INSTRUCTIONS =
#1 In the passage on metatarsal fractures below, how many of the 26 bones in the feet are toe and metatarsal bones?
#2 Using the passage on metatarsal fractures below, decide whether each statement agrees with it: (a) a traumatic fracture is also called an acute fracture; (b) stress fractures are caused by direct impact to the bones; (c) orthotics alone can always treat the deformities a fracture leaves.
#3 Resume the passage on metatarsal fractures below, starting after its final sentence.
*** Opening TEXT PASSAGE ***
Understanding Metatarsal Fractures

Our feet consist of a complicated anatomy including bones, tendons, joints, muscles, and soft tissues. There are 26 bones in our feet, nineteen of which are bones in the toe and metatarsal, or what are called midfoot bones.  Fractures to the bones in our feet are more common than any other bones in the body, and metatarsal bones are some of the most affected areas. There are two major types of metatarsal fractures:

  • Stress Fracture. This type of fracture is caused by deformities, osteoporosis, or repetitive stress, and present themselves as broken hairlines. Athletes are more prone to stress metatarsal fractures when they force their feet to run increasing distances. This condition could also be caused by using tight shoes or improper arch support, which can be relieved by the use of orthotic insoles. Aside from athletes, aging people are also prone to metatarsal stress fractures.
  • Traumatic Fracture. This type is also known as acute fracture. It is caused by direct impact to the bones. An example of which is a heavy object that falls on the feet. This type of metatarsal fracture can either be displaced or non-displaced.

The common symptoms of metatarsal fracture are swelling, pain in bearing weight, and pain when touched.

Effect of Metatarsal Fractures When Untreated

Metatarsal fractures need to be diagnosed properly so that the right treatment can be provided, and it poses multiple challenges if left untreated. The following are possible complications:

  • Arthritis. This ailment may result if a displaced fracture or stress fracture to the joint is left untreated. In these cases, the pain will be recurrent and leaves the person feeling in a state of weakness most of the time.
  • Deformity in the body. As the person ages, the body may develop a deformed structure due to the fracture. Wearing orthotic insoles may help relieve the condition by restoring proper biomechanical alignment. However, it is possible that deformities cannot be treated by orthotics alone, especially if the fracture was severe.
*** Closing TEXT PASSAGE ***
*** Opening RECORDED INFORMATION ***
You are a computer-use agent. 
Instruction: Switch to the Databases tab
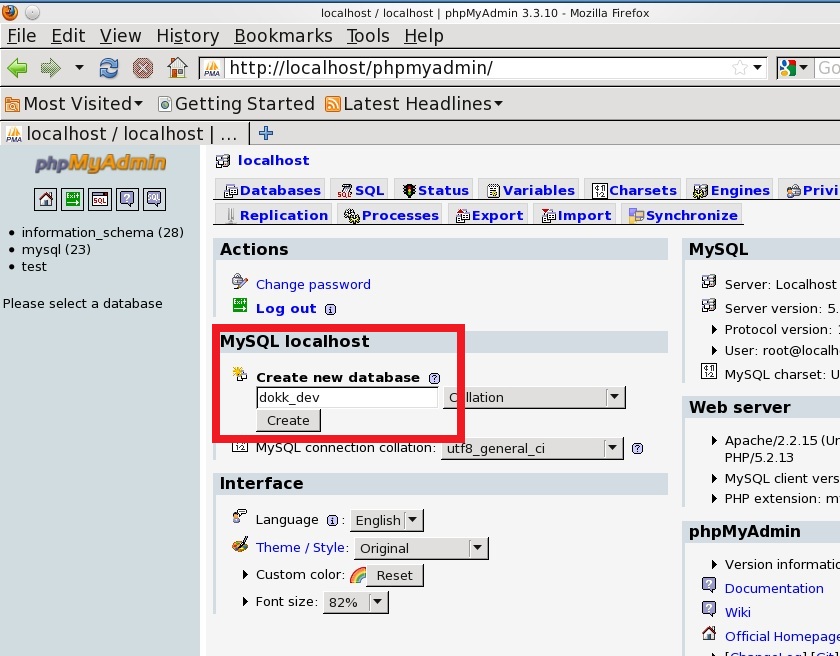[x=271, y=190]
*** Closing RECORDED INFORMATION ***
*** Opening RECORDED INFORMATION ***
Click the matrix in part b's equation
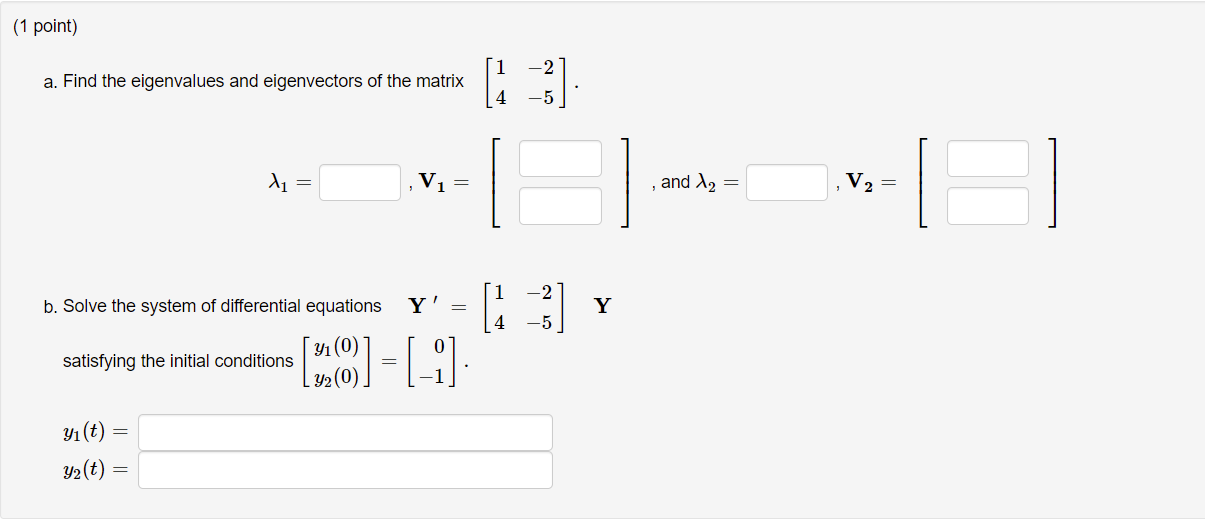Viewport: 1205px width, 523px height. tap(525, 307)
*** Closing RECORDED INFORMATION ***
ANSWERS TO THE PROBLEMS =
#1 Nineteen.

#2
(a) Yes: "This type is also known as acute fracture."
(b) No: "This type of fracture is caused by deformities, osteoporosis, or repetitive stress"
(c) No: "it is possible that deformities cannot be treated by orthotics alone"

#3
  • Long-term dysfunction or chronic foot pain. If the pain is recurrent despite the use of insoles, serious medical attention must be given,
  • Long displacement may lead to necessitate surgery.

Possible Treatments 

Some metatarsal fractures can be treated without the need of surgery, but each case can be treated differently. General treatment includes:

  • Avoiding stressful activities. As much as possible, the feet must take its rest. The person must refrain from moving frequently to give time for healing.
  • Use of orthotic insoles. Appropriate orthotics and shoe inserts aid in healing and preventing deformities.
  • Foot Care. This includes follow-up from medical practitioner, avoiding tight shoes.¬† Rehabilitation will probably be necessary to treat metatarsal fractures.
  • Surgery. For more severe cases, a surgery may be recommended.
  • Casting. This is a non-surgical procedure in which the feet are immobilized for a certain period to promote healing of the fracture.

Overall, the metatarsal fracture could be light or severe. What is most important is for it to be diagnosed properly so that appropriate treatment is given. If left untreated, it may lead to a more serious medical condition.